Document extract:

Xue Muqiao (薛暮桥 (Xuē Mùqiáo); 25 October 1904 – 22 July 2005) was an eminent Chinese economist and politician. He was instrumental in introducing and implementing economic reforms that transformed China into a socialist market economy by participating in the development of the ideological concept of a primary stage of socialism.

Xue was born in Wuxi, Jiangsu Province as Xue Yulin (薛雨林). He served as the director of the National Bureau of Statistics of the People's Republic of China in the 1950s. He was a fellow of Chinese Academy of Sciences and a member of the Chinese Communist Party. In 2005, Xue received the first Outstanding Achievement Award of Economics in China.

== Early life ==
Xue was born into an educated family of a formerly wealthy clan experiencing both social and economic decline. When Xue was a child, his father committed suicide because of the family's overwhelming debt burden. Xue joined the Chinese Communist Party (CCP) at age 23, and studied Marxism and economics while imprisoned by the Nationalist forces for his activism in the railroad workers movement.

Xue also edited China's Countryside.

== Early intellectual contributions ==
Xue's first work as an intellectual was his participation in Marxist historian Chen Hansheng's survey work of the Chinese countryside in the 1930s.The goal of the research team was to conduct a large scale data collection effort in order to address China's stage of historical development, specifically the extent to which the country was semi-feudal or the extent to which it was semi-colonial. As part of this research, Xue surveyed his own home town, documenting its significant levels of development and agricultural production during the period of the Jiaqing Emperor "and compared this with the pitiable state of opium addiction and gambling financed by excessive rent extraction in Xue's own time."

Work order 1:
Translate this sentence from the Xue Muqiao text into French: "He was a fellow of Chinese Academy of Sciences and a member of the Chinese Communist Party."
Work order 2:
Reproduce word for word the part of the Xue Muqiao text that opens with "Xue was born in Wuxi, Jiangsu" and closes with "railroad workers movement.".
The items that follow the Xue Muqiao text are independent material and are unrelated to it.

Information provided:
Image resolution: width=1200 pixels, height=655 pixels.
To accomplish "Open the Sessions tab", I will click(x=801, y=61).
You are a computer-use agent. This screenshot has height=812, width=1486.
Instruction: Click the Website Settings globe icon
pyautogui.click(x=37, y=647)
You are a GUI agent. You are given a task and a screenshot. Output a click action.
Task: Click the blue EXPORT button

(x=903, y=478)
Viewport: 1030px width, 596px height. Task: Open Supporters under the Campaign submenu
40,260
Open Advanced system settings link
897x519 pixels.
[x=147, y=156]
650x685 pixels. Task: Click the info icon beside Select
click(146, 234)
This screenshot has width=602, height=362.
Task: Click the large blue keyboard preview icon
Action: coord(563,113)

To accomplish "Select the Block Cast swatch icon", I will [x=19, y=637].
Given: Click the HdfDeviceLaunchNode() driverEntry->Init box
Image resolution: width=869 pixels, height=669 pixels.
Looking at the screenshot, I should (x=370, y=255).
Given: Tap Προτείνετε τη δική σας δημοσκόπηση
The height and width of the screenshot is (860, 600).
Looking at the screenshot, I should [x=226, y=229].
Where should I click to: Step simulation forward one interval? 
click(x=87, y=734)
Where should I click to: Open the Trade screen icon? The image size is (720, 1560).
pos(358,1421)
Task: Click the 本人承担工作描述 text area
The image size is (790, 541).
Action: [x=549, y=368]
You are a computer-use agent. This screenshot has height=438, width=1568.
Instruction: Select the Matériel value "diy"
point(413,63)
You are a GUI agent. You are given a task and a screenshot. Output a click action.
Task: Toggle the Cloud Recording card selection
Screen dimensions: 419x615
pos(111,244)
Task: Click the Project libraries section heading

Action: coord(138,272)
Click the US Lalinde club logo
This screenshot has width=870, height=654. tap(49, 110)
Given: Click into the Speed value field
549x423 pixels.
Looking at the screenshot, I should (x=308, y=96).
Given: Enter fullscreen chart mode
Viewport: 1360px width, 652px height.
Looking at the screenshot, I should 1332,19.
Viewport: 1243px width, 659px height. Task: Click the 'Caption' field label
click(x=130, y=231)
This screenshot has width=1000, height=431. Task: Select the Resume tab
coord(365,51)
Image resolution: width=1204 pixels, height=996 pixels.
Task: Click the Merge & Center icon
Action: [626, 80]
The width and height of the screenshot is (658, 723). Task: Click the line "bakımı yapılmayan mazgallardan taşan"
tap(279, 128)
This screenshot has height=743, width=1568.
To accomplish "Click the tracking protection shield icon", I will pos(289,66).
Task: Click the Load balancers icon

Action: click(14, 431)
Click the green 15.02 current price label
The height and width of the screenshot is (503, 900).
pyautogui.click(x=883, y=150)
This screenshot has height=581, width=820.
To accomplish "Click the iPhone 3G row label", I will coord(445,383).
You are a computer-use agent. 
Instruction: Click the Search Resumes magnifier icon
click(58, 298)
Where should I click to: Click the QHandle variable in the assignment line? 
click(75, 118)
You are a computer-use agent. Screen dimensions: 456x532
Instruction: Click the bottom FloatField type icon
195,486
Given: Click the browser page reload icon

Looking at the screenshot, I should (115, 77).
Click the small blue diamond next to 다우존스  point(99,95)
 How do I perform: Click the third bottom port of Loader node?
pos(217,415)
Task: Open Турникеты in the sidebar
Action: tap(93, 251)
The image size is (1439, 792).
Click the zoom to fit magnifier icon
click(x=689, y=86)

Your solution 1:
Il était membre de l'Académie chinoise des sciences et membre du Parti communiste chinois.

Your solution 2:
Xue was born in Wuxi, Jiangsu Province as Xue Yulin (薛雨林). He served as the director of the National Bureau of Statistics of the People's Republic of China in the 1950s. He was a fellow of Chinese Academy of Sciences and a member of the Chinese Communist Party. In 2005, Xue received the first Outstanding Achievement Award of Economics in China.

== Early life ==
Xue was born into an educated family of a formerly wealthy clan experiencing both social and economic decline. When Xue was a child, his father committed suicide because of the family's overwhelming debt burden. Xue joined the Chinese Communist Party (CCP) at age 23, and studied Marxism and economics while imprisoned by the Nationalist forces for his activism in the railroad workers movement.